We’re used to the idea that power can be expensive when you’re running a lot of data centres. But we were slightly surprised that Telstra singled out lighting expenses in its annual results.
Lighting picture from Shutterstock
Telstra has a good year, with a profit of $4.3 billion. But the number that jumped out at us was an increase in “other” expenses, which rose $78 million to $2260 million. One big factor in that? “An increase in light and power costs resulting from our 4G rollout.” Telstra now has 5.2 million 4G customers, split between 3.8 million mobile phone users and 1.4 million broadband customers. (That’s a big number, though it’s less than a one quarter of Telstra’s 16 million mobile customers.)

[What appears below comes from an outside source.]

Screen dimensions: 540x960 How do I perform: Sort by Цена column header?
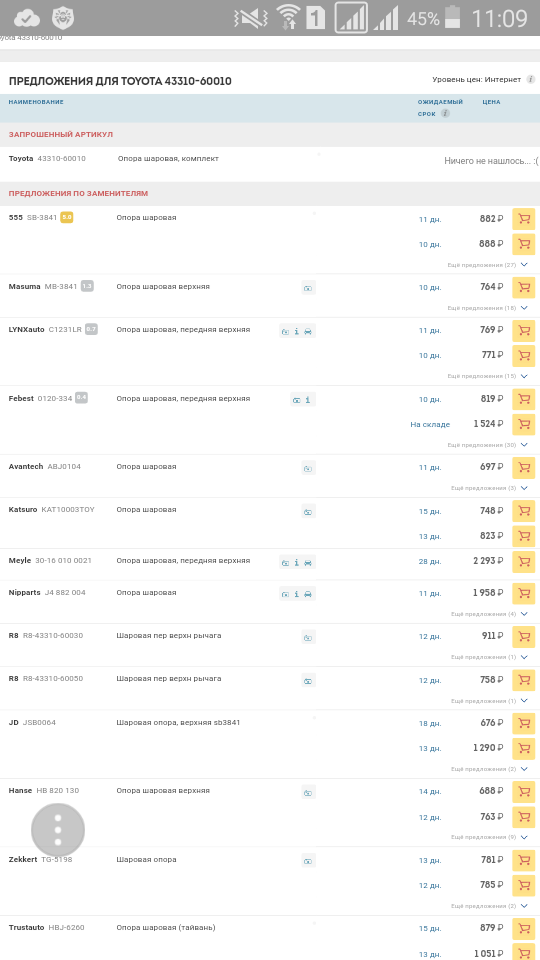(491, 102)
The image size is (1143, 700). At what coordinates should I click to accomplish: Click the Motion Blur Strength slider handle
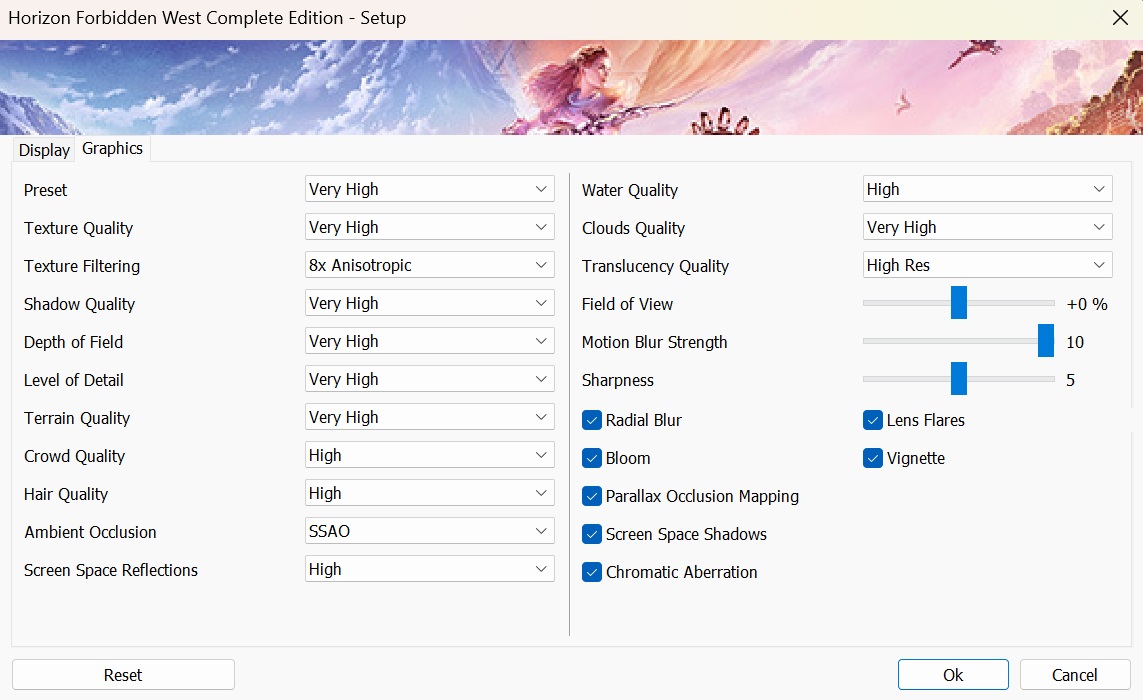(x=1046, y=341)
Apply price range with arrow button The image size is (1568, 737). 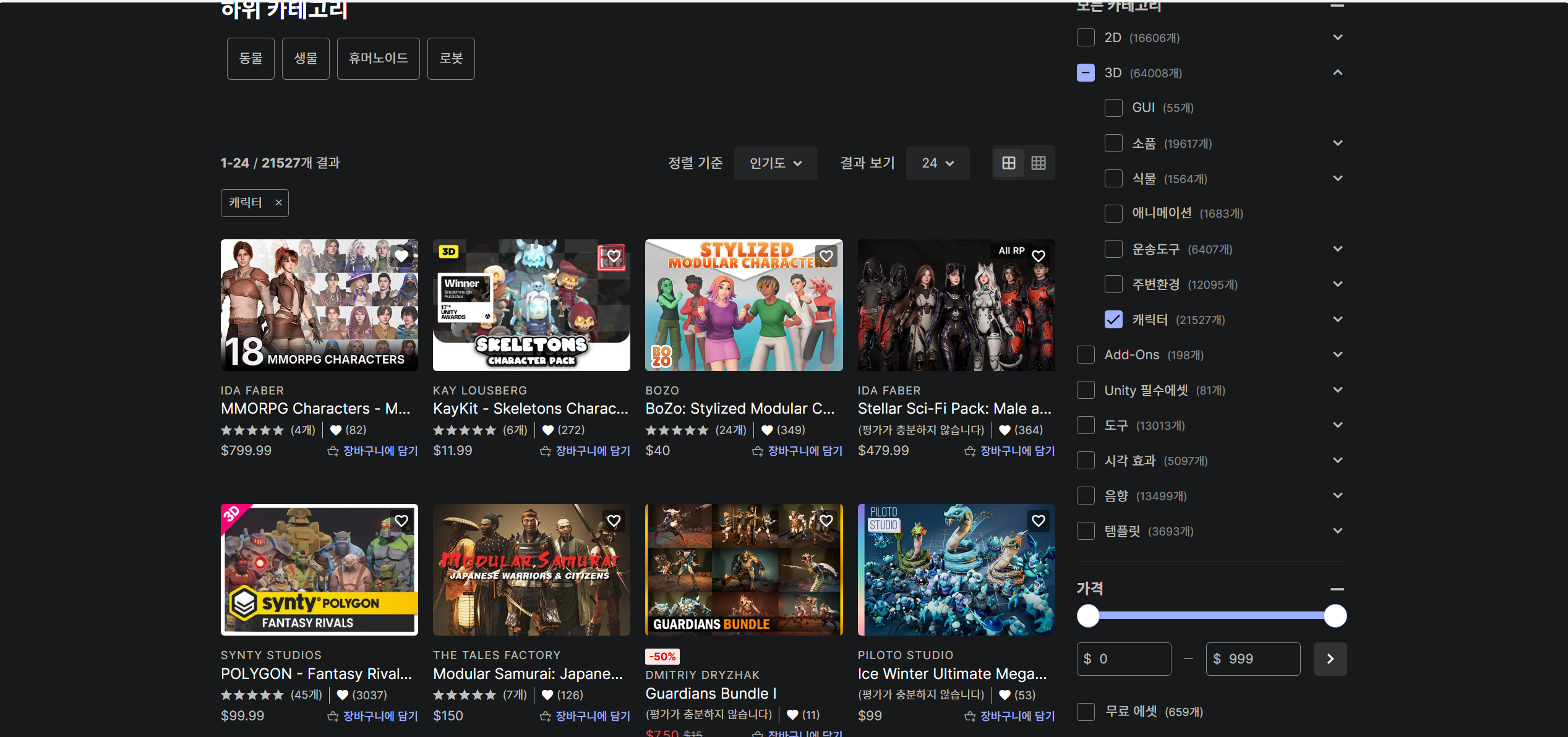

Clearly, people working in dark exchanges or mobile towers would be a bad idea. But who knew that lighting would deserve a special mention as 4G grew?
Comments
4 responses to “Telstra Is Spending A Lot Of Money On Lighting”

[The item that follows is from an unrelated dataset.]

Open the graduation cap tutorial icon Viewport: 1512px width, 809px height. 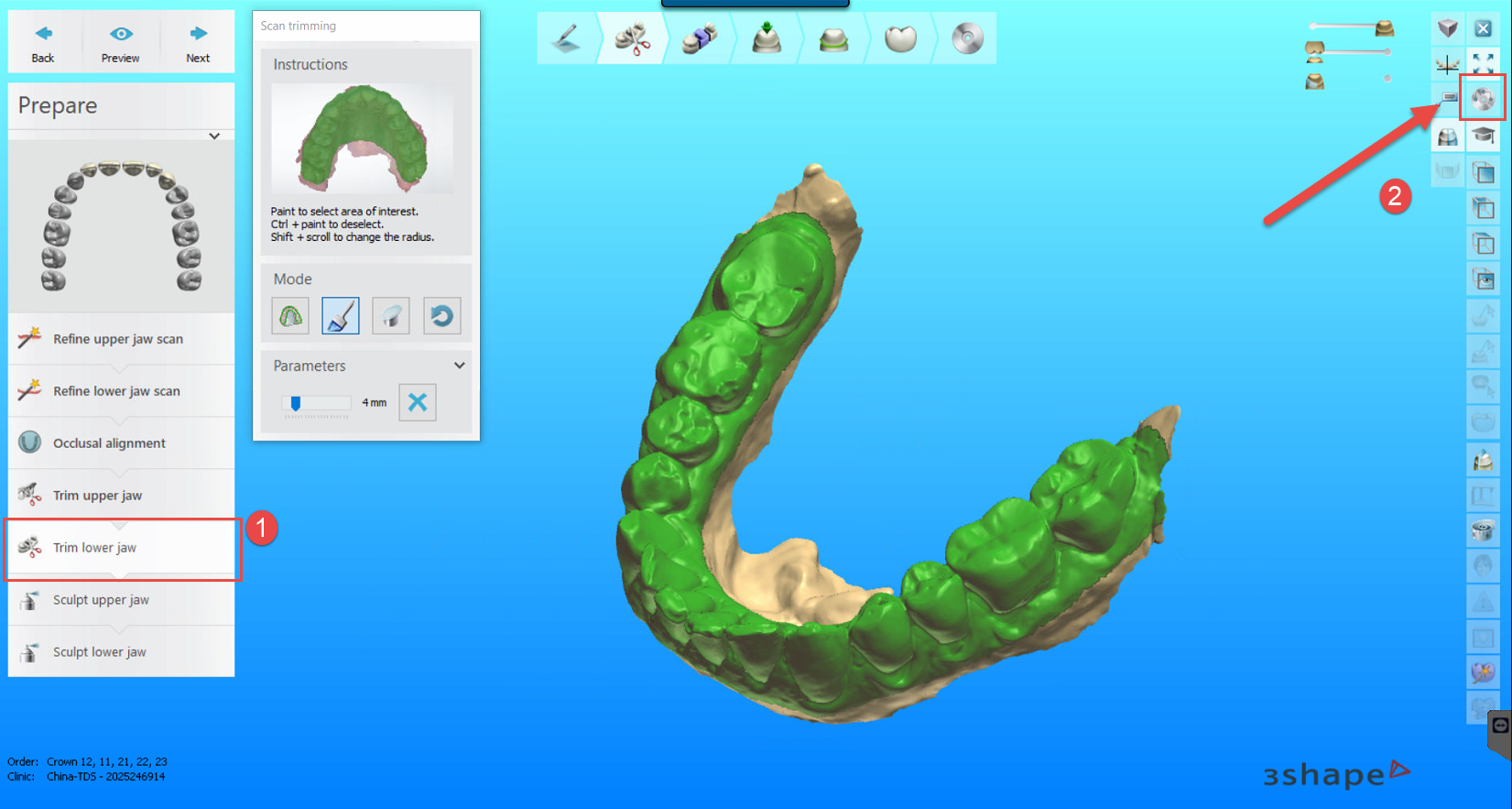click(x=1483, y=137)
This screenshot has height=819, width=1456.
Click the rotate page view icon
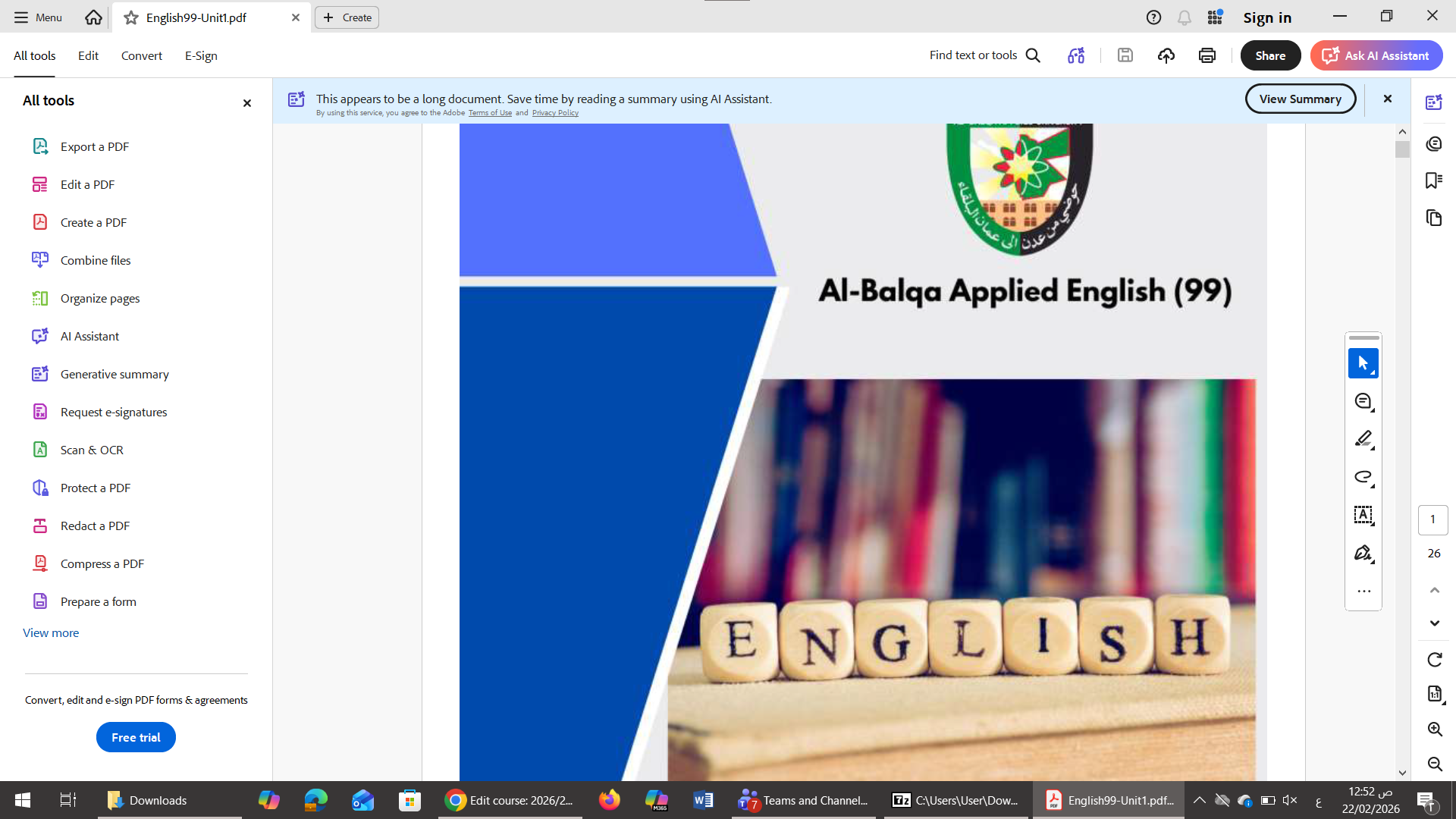pyautogui.click(x=1434, y=660)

Pity they can’t ship that offshore like every other bloody cent they used to spend in this country.
$2.26 billion. Really?
Yes, really.
http://www.telstra.com.au/uberprod/groups/webcontent/@corporate/@aboutus/documents/document/uberstaging_280884.pdf
Did they break out lighting as a separate cost, or was it all wrapped up under “Light and power costs”? “Cause if so, it sounds like power is the big item, not lighting.
Doesn’t look like they did in the report but you’re almost certainly right; this isn’t about lighting it’s about power. More 4G means more equipment, sites and datacentre space all of which would be power hungry.